The Southern Poverty Law Center, which monitors extremist groups, suggested the community might have been targeted by Page because of a broader prejudice as it described him as a "frustrated neo-Nazi who had been the leader of a racist white-power band" called End Apathy.
Witnesses said Page "did not speak – he just began shooting". Using a semi-automatic pistol, he fired shots in rapid succession. He was carrying several magazines of bullets. Some of the congregants hid in cupboards. Children cowered downstairs and several women barricaded themselves in the building's kitchen. The victims included an 84-year-old man and a 41-year-old woman. Four of the dead were found inside the temple and three outside.
Among the dead was the temple president, Satwant Kaleka, who arrived in the US in 1982 largely penniless and built a successful petrol-station business. His son, Amardeep, said Kaleka, 65, was shot twice after tackling Page and then hid in a room where he died.
Kaleka was a founder of the temple, which opened five years ago to accommodate the area's expanding Sikh community. "It was like a second home to him," said Amardeep Kaleka. "He was the kind of person who, if he got a call that a bulb was out at 2am he'd go over to change it."
Two custodians, or granthi, were also killed, including Parkash Singh, who recently brought his wife and children from India to live in Wisconsin. Another victim who was hit stumbled to a nearby house, where Jim Haase opened the door to find an elderly man covered in blood from a bullet wound. "He couldn't speak English but he was pointing at it [the wound]," Haase told the Milwaukee Journal Sentinal.
Haase, a former soldier, laid the man on his lawn and pressed a towel on the wound to stem the bleeding.
The four men killed were named as Bhai Seeta Singh, 41; Bhai Parkash Singh, 49; Bhai Ranjit Singh, 39; Subegh Singh, 84. The dead woman was identified as Parmjit Kaur Toor, 41.
Of the six victims, four were Indian nationals, the country's ambassador to the US, Nirupama Rao, was told by the FBI.
The police officer wounded by Page was named as Lieutenant Brian Murphy, 51. Murphy was ambushed by the shooter as he went to tend to a wounded person. He was shot eight or nine times at close range. Edmonds commended his heroism as it emerged that he urged colleagues to help others, despite being seriously injured himself.
Steve Saffidi, the mayor of Oak Creek, said that what he called the "heroic action of the police" prevented many more people being killed.
Kuldip Singh, president of US chapter of United Sikhs, an international non-profit organisation, who has spent the past day in Oak Creek, said there was to find and send trauma counselors, preferably Sikhs, who could speak to a community grappling with fear and insecurity. Singh said: "The wife of a victim was so shattered – she had seen her husband in a pool of blood and could not even speak. I met others who are too scared to say anything, too scared to go out of their homes. People in the community are asking, 'Why did this happen, why us?'"

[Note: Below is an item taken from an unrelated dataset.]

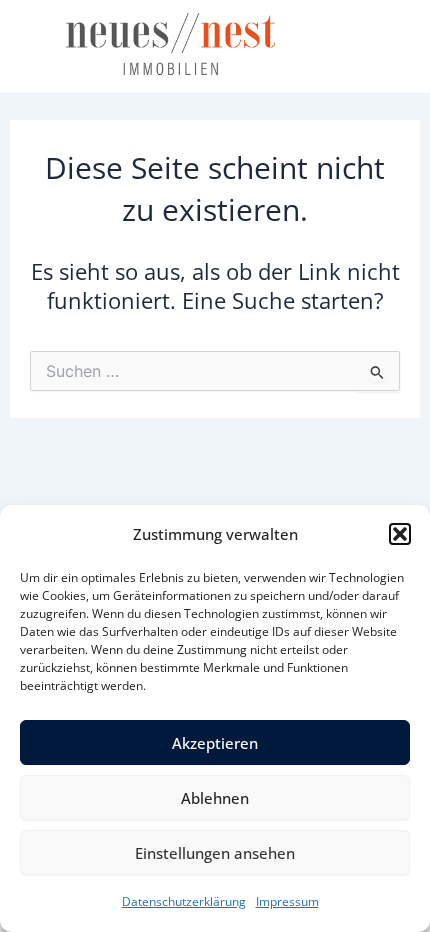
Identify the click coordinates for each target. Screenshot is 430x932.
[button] (400, 534)
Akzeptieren (215, 743)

Singh also named two people at the temple on Sunday morning, Punjab Singh and Santokh Singh, as being among those critically injured and receiving medical treatment. "Punjab Singh had arrived not very long ago from Amritsar, India. He would do the discourses at the gurudwara," Singh said.
Earlier in the day, US secretary of state Hillary Clinton spoke to India's external affairs minister S M Krishna and expressed her shock and sadness over the killings. The Indian embassy's spokesperson in Washington, Virender Paul, told the Guardian that officials from the Indian consulate in Chicago had visited the community, were working with US authorities, and would extend consular assistance to the affected families.